Gu Shuyu, from the Tractus Asia management consultancy, said China’s vegan meat bust was ultimately not an issue of price, taste or technology; the product, he contended, never had a real, sustainable use case.
Many Chinese plant-based meat brands and products that were buoyed by early hype have faltered, including Hey Maet, a start-up based in Shanghai that shut down in 2023.
Along the way, plant-based meat offerings from major food companies have quietly vanished from store shelves.
"Concerns over nutrition and food safety ... make it difficult for plant-based products to sustain repeat purchases" - Zhu Danpeng, Guangdong Food Safety Promotion Association
“Chinese consumers do not feel meat needs to be replaced,” Gu said. “As a result, plant-based meat does not solve scarcity, safety or ethical concerns; instead, it functions more like a ‘curiosity product’ – high willingness to try, but extremely low repurchase.
“More critically, it struggles to fit into Chinese cooking culture: it performs poorly in stir-frying, braising, stewing and other everyday techniques. This keeps it detached from home kitchens and daily meals, limiting its usage to gyms, cafes, convenience stores and other highly functional niches.”

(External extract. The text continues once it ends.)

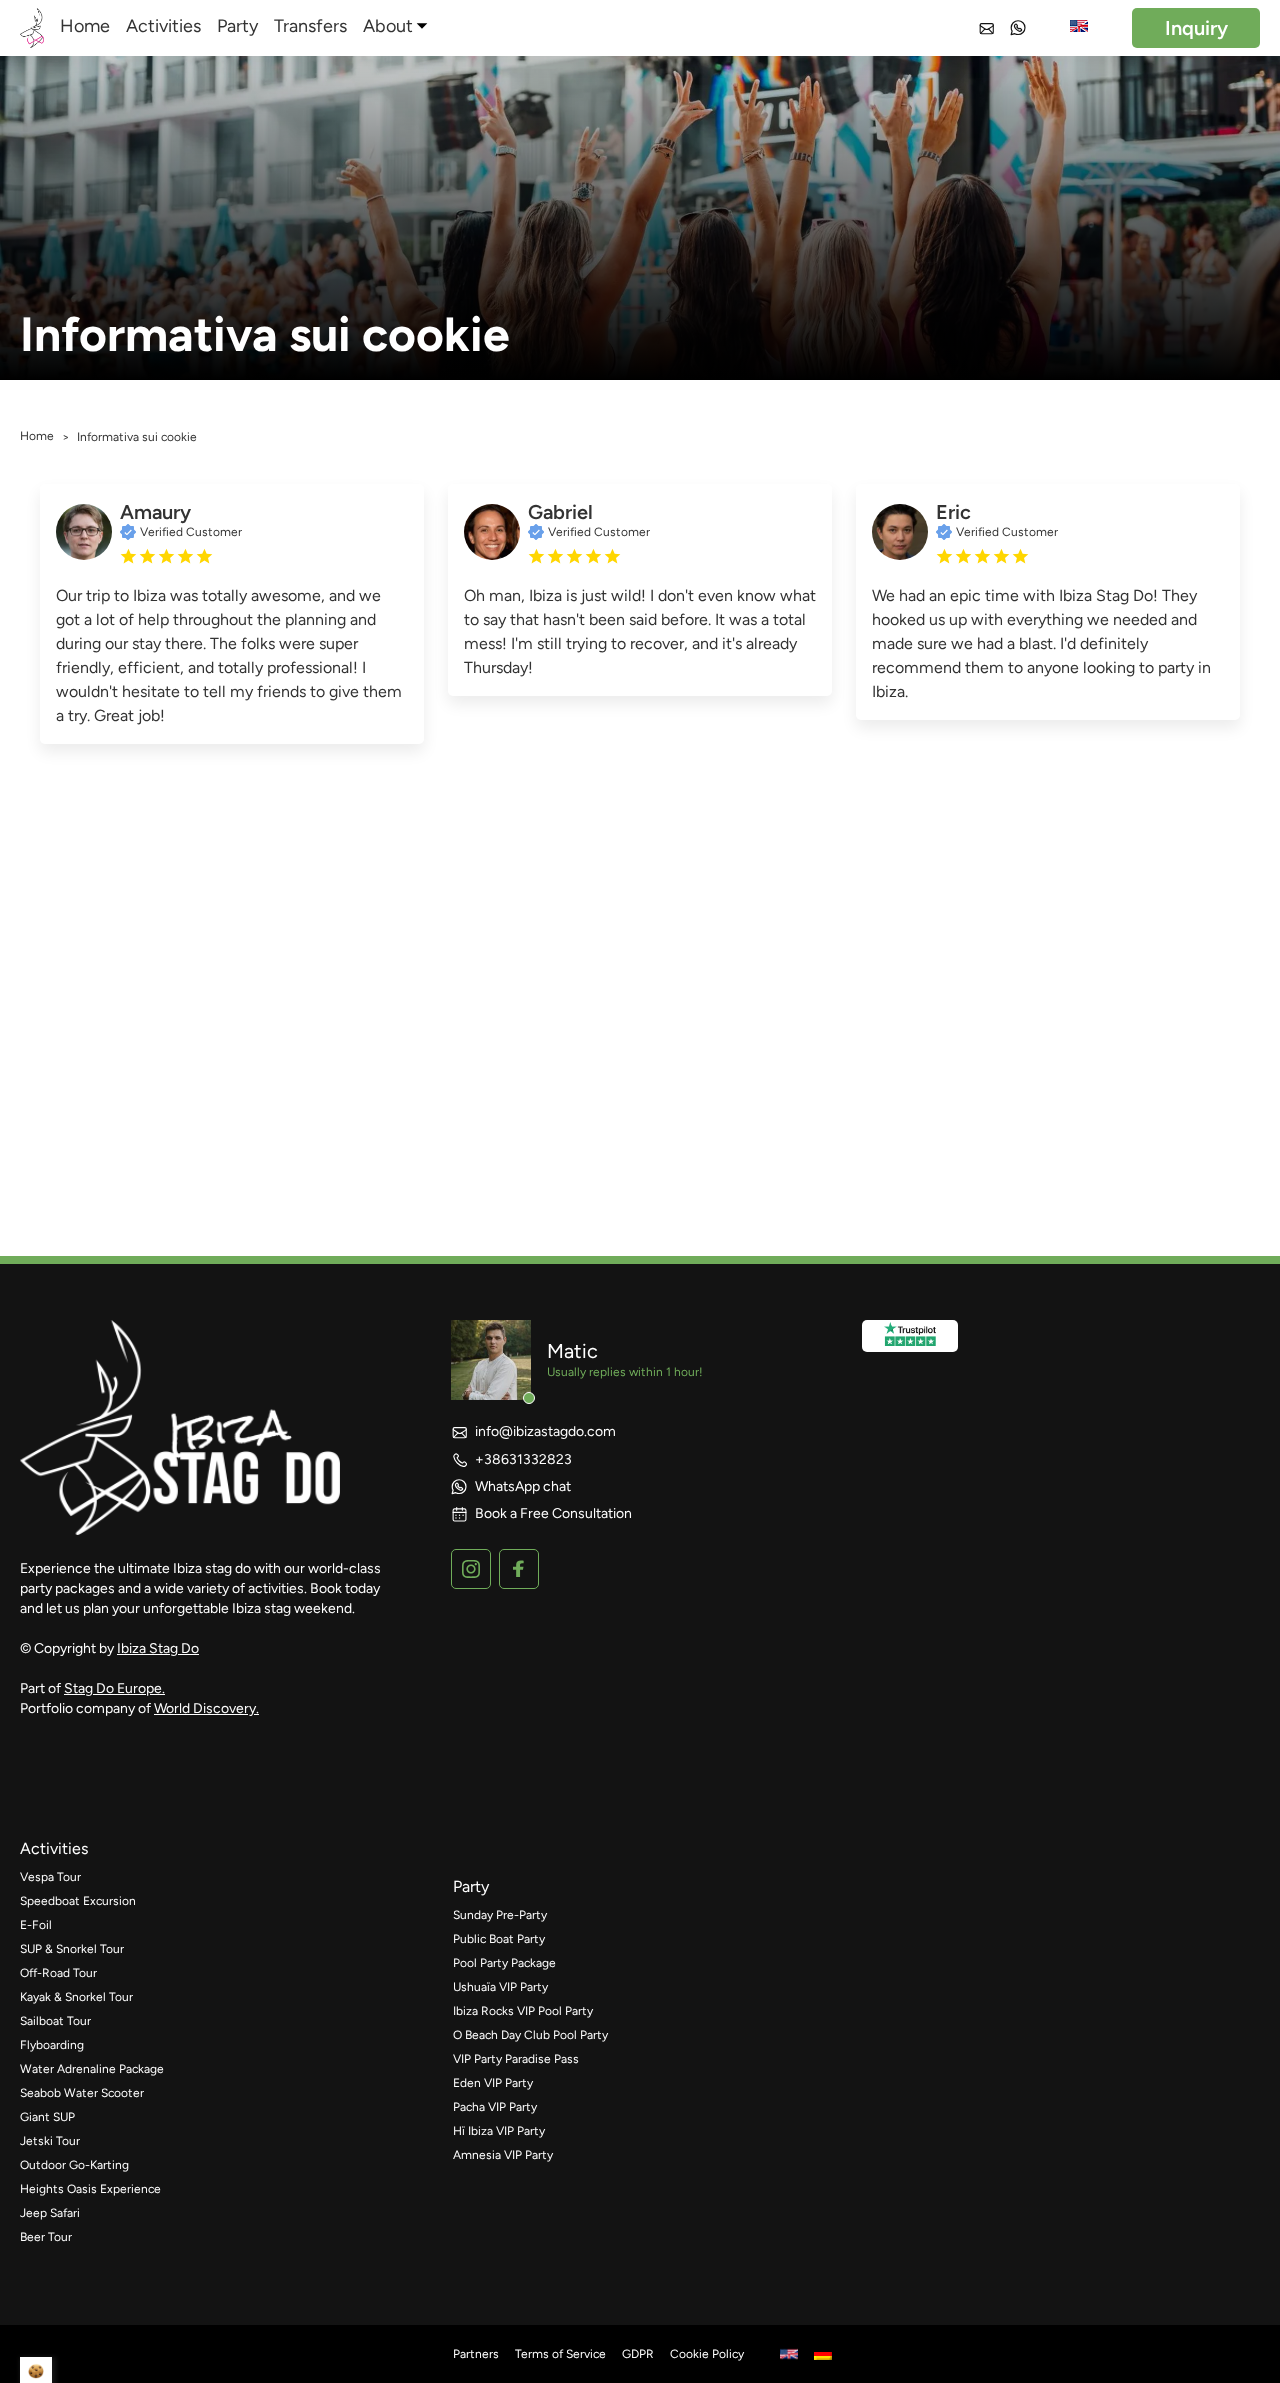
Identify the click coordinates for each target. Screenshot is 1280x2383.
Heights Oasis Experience (90, 2189)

Scores of plant-based meat start-ups emerged in China between 2019 and 2020 as traditional food firms began rolling out vegan products. Capital poured into the sector.
Several rounds of funding saw emerging brands such as PaoDing ZaoRou and GuRou secure tens of millions of yuan, with another brand, Starfield, attracting over 100 million yuan (US$14.1 million).
But consumers were less enthusiastic. Beyond Meat’s products were more expensive than those of domestic plant-based meat brands, and in some cases cost more than fresh beef. Meanwhile, many diners complained that plant-based meat fell short of traditional fare in terms of texture.
The result was a wave of disappointing launches and a lack of repeat business.
Several brands rushed to market before their formulations were fully mature, burning cash on marketing instead of building the technology needed to win local palates, said food industry analyst Zhu Danpeng, vice-president of the Guangdong Food Safety Promotion Association.
“Concerns over nutrition and food safety, combined with a texture that still falls short of real meat, make it difficult for plant-based products to sustain repeat purchases,” Zhu said.
Beyond Meat has struggled for years, with its global revenues falling from US$419 million in 2022 to US$326 million in 2024 – and cumulative losses reaching US$864 million.
In the first three quarters of this year, revenue fell nearly 15 per cent year on year to US$214 million, while net losses widened by 68 per cent year on year to US$193 million.
Its share price, which peaked at more than US$239 in July 2019, was just US$1.29 on Tuesday.
Analysts said a mismatch between American and Chinese consumer motivations further complicated the market. While American buyers tended to emphasise sustainability, animal welfare or personal health, Chinese consumers cared most about taste and culinary compatibility.
But some observers cautioned against reading the collapse of Beyond Meat as the death of the entire product category in China, saying that standard-setting, consumer education and more research and development could eventually reshape the sector’s trajectory.
“The companies with a real future will be those that not only solve taste, cost and cooking compatibility, but also create clear use cases, drive repeat purchases and build strong brand equity – all through localised innovation,” Gu said.
She added that success in China’s plant-based meat market would require products adapted to local cooking styles and eating habits, naming their use in stir-frying, hotpot and dumpling fillings as examples.